ÉNONCÉ DE LA TÂCHE → Mettez sous forme de liste numérotée les lignes comprises entre celle qui contient « At what coordinates should I click to accomplish: Click the Lots » et la fin des enregistrements, bornes incluses, en omettant les lignes vides.

###

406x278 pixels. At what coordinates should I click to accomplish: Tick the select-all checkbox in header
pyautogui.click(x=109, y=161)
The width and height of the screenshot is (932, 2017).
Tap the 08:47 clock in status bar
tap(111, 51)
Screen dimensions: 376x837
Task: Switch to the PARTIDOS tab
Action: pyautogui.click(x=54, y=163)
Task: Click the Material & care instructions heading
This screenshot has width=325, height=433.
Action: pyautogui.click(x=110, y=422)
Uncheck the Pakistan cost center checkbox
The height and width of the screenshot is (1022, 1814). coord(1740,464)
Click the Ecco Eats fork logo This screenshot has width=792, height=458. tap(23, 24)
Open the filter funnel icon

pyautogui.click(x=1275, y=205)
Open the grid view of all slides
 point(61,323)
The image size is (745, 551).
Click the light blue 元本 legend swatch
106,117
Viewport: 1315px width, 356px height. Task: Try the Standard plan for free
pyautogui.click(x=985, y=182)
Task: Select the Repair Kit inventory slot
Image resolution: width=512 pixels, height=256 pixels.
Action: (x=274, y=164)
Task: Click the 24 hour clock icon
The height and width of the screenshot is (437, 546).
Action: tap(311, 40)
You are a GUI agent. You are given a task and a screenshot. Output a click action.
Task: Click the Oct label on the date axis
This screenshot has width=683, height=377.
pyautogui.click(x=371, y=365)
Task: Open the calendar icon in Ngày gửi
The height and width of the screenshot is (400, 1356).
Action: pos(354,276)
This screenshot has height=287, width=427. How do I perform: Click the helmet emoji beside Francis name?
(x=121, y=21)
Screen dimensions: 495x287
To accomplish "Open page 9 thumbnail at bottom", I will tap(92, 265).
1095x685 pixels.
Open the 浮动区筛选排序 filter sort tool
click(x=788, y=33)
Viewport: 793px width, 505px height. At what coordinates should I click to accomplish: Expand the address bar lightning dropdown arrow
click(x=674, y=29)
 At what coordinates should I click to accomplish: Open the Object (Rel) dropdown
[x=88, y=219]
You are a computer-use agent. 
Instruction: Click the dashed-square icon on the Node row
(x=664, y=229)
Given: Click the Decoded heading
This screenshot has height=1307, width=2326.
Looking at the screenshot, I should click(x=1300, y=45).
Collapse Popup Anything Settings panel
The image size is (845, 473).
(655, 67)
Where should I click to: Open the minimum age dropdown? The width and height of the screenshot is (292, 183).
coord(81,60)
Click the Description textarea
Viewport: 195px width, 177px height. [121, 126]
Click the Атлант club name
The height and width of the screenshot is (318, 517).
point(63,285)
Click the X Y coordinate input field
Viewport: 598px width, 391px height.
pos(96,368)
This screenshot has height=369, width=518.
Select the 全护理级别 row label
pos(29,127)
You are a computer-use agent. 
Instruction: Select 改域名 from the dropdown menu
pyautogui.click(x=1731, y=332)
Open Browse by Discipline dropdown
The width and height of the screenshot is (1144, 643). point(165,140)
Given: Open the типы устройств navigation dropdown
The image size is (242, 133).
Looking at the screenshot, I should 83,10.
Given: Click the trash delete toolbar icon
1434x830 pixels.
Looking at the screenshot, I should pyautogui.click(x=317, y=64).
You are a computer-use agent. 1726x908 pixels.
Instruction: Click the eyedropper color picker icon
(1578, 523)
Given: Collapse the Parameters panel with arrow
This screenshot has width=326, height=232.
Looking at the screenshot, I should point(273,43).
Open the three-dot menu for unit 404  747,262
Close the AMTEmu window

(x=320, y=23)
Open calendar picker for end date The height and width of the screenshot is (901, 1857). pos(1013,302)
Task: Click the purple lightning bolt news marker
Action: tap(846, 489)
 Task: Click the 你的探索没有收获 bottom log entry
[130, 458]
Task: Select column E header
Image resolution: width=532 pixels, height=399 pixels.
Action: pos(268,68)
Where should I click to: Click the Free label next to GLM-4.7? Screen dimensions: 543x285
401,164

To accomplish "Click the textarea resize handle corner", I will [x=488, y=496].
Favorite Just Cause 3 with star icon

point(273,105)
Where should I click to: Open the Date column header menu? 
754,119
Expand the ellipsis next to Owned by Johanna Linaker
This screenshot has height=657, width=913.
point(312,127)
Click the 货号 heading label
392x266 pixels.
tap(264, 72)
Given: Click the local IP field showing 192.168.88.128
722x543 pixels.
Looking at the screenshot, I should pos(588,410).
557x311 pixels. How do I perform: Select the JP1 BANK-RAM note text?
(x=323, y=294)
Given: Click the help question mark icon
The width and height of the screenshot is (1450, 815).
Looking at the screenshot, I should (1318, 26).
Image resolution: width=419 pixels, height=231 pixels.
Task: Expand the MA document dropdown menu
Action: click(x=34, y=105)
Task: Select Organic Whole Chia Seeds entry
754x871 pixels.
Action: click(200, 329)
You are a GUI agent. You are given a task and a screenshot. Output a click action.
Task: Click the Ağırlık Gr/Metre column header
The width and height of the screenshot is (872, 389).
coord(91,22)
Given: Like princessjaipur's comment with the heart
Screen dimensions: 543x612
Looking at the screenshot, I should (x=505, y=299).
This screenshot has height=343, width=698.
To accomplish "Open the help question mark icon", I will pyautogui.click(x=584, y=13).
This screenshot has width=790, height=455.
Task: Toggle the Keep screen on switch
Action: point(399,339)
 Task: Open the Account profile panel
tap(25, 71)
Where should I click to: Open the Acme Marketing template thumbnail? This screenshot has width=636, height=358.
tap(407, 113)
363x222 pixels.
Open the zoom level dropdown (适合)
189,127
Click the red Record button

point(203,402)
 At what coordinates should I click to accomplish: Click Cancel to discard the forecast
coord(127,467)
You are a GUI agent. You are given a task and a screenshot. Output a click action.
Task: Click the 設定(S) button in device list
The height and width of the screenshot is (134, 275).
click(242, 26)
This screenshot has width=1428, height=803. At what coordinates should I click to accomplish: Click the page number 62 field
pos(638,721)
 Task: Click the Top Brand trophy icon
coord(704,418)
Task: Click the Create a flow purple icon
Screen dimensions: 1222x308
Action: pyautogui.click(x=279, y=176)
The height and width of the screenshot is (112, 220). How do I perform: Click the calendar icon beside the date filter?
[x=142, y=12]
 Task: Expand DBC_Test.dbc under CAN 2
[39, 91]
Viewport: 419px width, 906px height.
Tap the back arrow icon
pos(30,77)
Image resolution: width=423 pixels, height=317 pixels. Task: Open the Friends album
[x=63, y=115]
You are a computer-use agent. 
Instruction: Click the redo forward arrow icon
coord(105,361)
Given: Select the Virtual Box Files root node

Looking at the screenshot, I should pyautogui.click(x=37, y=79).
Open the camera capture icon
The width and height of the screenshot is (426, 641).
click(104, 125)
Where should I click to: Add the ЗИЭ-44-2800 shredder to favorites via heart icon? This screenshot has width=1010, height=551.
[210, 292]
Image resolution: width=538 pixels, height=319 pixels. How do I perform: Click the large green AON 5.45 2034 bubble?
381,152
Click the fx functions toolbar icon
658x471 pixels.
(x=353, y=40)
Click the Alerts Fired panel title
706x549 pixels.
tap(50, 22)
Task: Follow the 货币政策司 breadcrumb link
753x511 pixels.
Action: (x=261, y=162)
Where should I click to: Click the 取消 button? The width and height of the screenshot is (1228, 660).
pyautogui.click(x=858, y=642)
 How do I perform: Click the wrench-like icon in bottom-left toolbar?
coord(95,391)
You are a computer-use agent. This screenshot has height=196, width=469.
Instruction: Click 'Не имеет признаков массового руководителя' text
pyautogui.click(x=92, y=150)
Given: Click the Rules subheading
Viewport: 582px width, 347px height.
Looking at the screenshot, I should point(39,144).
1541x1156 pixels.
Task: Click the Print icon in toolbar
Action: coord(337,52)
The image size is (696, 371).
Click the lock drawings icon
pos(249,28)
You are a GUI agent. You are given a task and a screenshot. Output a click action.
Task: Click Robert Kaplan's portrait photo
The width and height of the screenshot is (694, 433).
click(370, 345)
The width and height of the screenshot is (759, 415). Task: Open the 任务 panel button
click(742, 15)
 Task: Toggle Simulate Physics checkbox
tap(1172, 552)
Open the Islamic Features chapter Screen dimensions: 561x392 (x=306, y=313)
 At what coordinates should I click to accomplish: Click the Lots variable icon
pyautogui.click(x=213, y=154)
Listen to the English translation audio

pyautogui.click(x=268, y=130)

###

SOLUTION DU PROBLÈME →
1.  At what coordinates should I click to accomplish: Click the Lots variable icon
2. pyautogui.click(x=213, y=154)
3. Listen to the English translation audio
4. pyautogui.click(x=268, y=130)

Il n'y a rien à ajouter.